Technical Assets Created (All Reusable)

# 1. Schema Validation System
class SchemaValidator:
    """Force LLMs to output valid, consistent JSON"""
    
# 2. Arithmetic Post-Processor  
class MathFixer:
    """Automatically fix LLM calculation errors"""
    
# 3. Multi-Agent Pipeline
class AgentPipeline:
    """Orchestrate specialized agents with error recovery"""
    
# 4. Hybrid Model Router
class ModelSelector:
    """Choose optimal model based on task complexity"""
    
# 5. YAML Prompt Manager
class PromptVersionControl:
    """Manage prompts as configuration, not code"""
    
# 6. RAG with Gating
class SmartRetrieval:
    """Retrieve documents only when necessary"""

What's Next?

The tax compliance journey provided invaluable lessons, but the real insight is bigger: production AI systems require specialized architectures, not just API calls to LLMs.

The 8-agent system we built for tax can be adapted to any complex domain:

Legal document analysis
Medical diagnosis assistance
Financial planning
Compliance automation

The key is understanding that AI agents should be specialists, not generalists.
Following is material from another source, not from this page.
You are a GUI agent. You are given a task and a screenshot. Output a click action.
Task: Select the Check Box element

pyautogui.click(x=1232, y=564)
Just like my brother specializes in tax, each AI agent should master one thing exceptionally well.

The Real Success Metric

Not the high accuracy. Not the minimal cost. Not even the dramatic speed improvement.
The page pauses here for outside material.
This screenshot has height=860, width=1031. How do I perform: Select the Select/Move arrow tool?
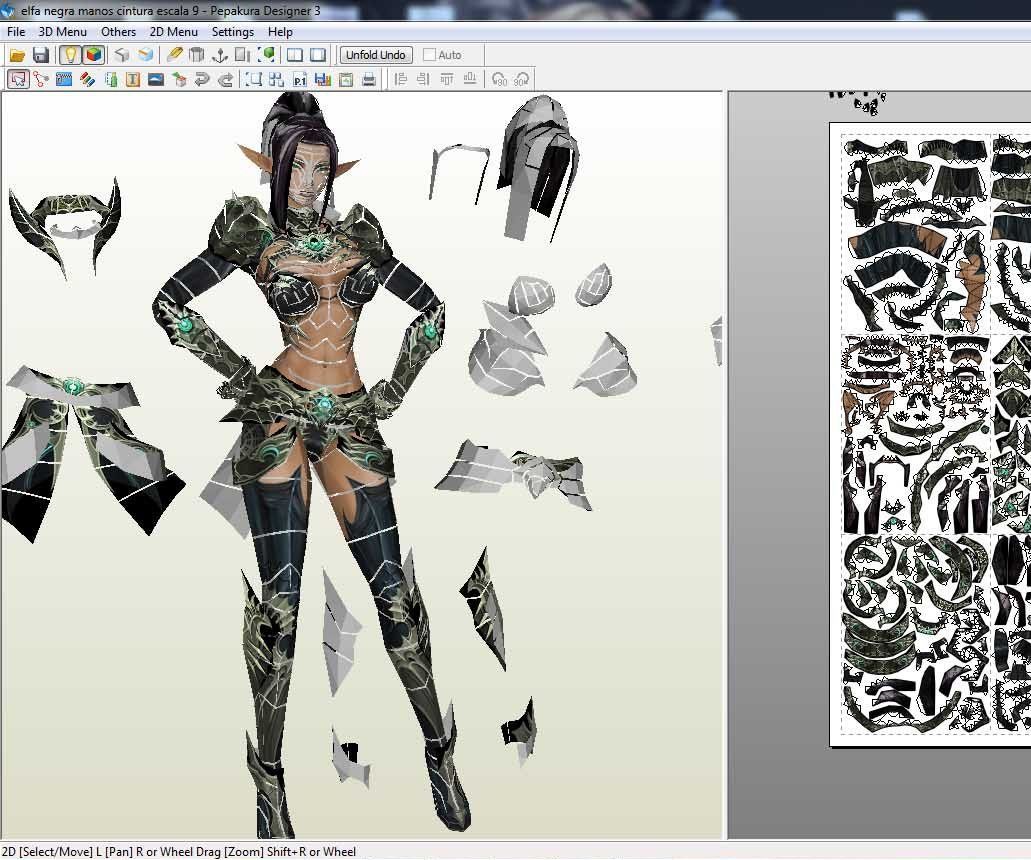pos(17,79)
The real success? My brother now uses the system daily. The smartest tax person I know trusts AI to help with his work. That's when I knew we'd built something real.

Building AI for complex domains? Let's connect. The journey from "AI can't do this" to "AI does this better than humans" is shorter than you think - with the right architecture.

Appendix: The Full Project Timeline

March 2025:
- tax-annihilator-v1: ML-based categorization
- python-dl-iras-etax-guides: Domain research
- tax-linkedin-email: Market validation

April 2025:
- tax-annihilator-v2: First LLM integration
- tax-adjustment-analyzer: P&L analysis
- taxtagger-frontend: Demo UI
- animejs-taxtagger: Visual explanations
- langchain-tax: RAG implementation

May 2025:
- tax-adjustment-analyzer-v2: Multi-pass validation
- tax-agent-3: Agent architecture
- taxtagger-mcp: Integration attempts

June 2025:
- tax-agent-sdk: Productization
- sg-corp-tax: Specialization
- tax-agent-v4-js: JavaScript port
- tax-ai-with-fe: Full-stack app
- tax-tagger-fe-10jun: Final UI
- tax-compute-mvp: The 8-agent system

20+ projects. 3 months. 1 working system. Countless lessons learned.